White House spokeswoman Sarah Huckabee Sanders says in a statement that Powell had always planned to serve for a year before returning home to New York. She’s expected to continue working with the administration on Middle East policy issues from outside the White House, Sanders said.
National Security Adviser H.R. McMaster in a statement called Powell an “invaluable member” of the president’s team and praised her as one of “the most talented and effective leaders with whom I have ever served.”
“Her sage advice helped provide options to the president and her strong relationships across the U.S. government and internationally helped drive execution of the president’s decisions,” he said.
Powell was originally hired to work on economic development at the behest of Trump’s daughter, Ivanka Trump, and his son-in-law Jared Kushner. But the Egyptian-American with international experience and fluency in Arabic was soon moved to the National Security Council.
Powell’s foreign policy experience was forged under Condoleezza Rice, who brought her into the State Department when the George W. Bush’s administration was trying to improve diplomacy in the Middle East.
Born in Cairo, Powell moved to the United States with her family at the age of four and had to learn to speak English. Entering Republican politics at a young age, Powell put herself through the University of Texas by working in the state Legislature.
After stints with several GOP congressional members and at the Republican National Committee, she joined the Bush administration. There she became the youngest person to ever run a president’s personnel office.

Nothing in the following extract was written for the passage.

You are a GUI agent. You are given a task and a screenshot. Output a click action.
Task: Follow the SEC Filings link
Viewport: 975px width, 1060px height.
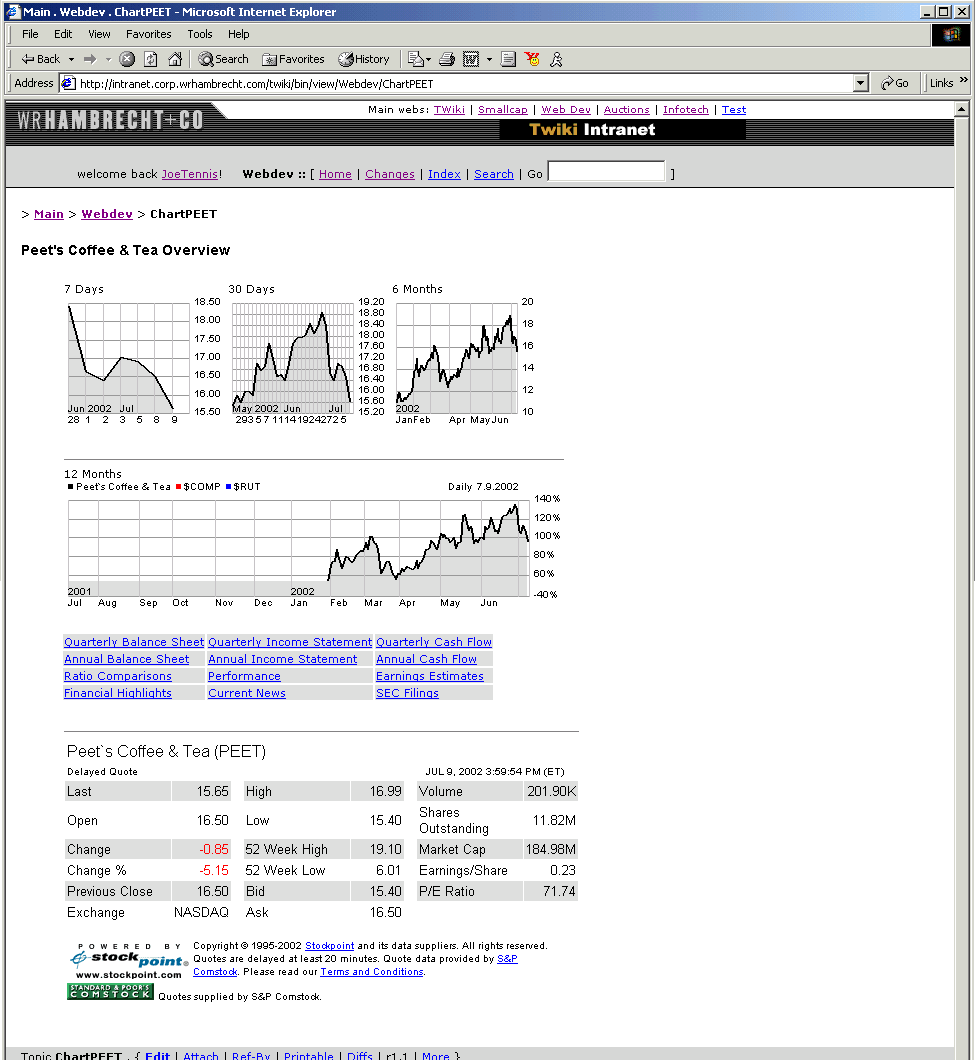(x=407, y=693)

She later served Rice as assistant secretary of state for educational and cultural affairs and as deputy undersecretary of state for public diplomacy and public affairs.
From the White House, Powell went to Goldman Sachs, where she worked for a decade, becoming a partner, looking after global investment and serving as president of the company foundation, overseeing an effort to invest in female entrepreneurs around the world.
Her close ties to Ivanka Trump, Kushner and economic adviser Gary Cohn, along with her Goldman credentials, led some to label her a “globalist,” though allies described her as a longtime conservative thinker.
Kushner applauded Powell’s work in a statement and said she would “continue to play a key role” in efforts to secure peace in the Middle East.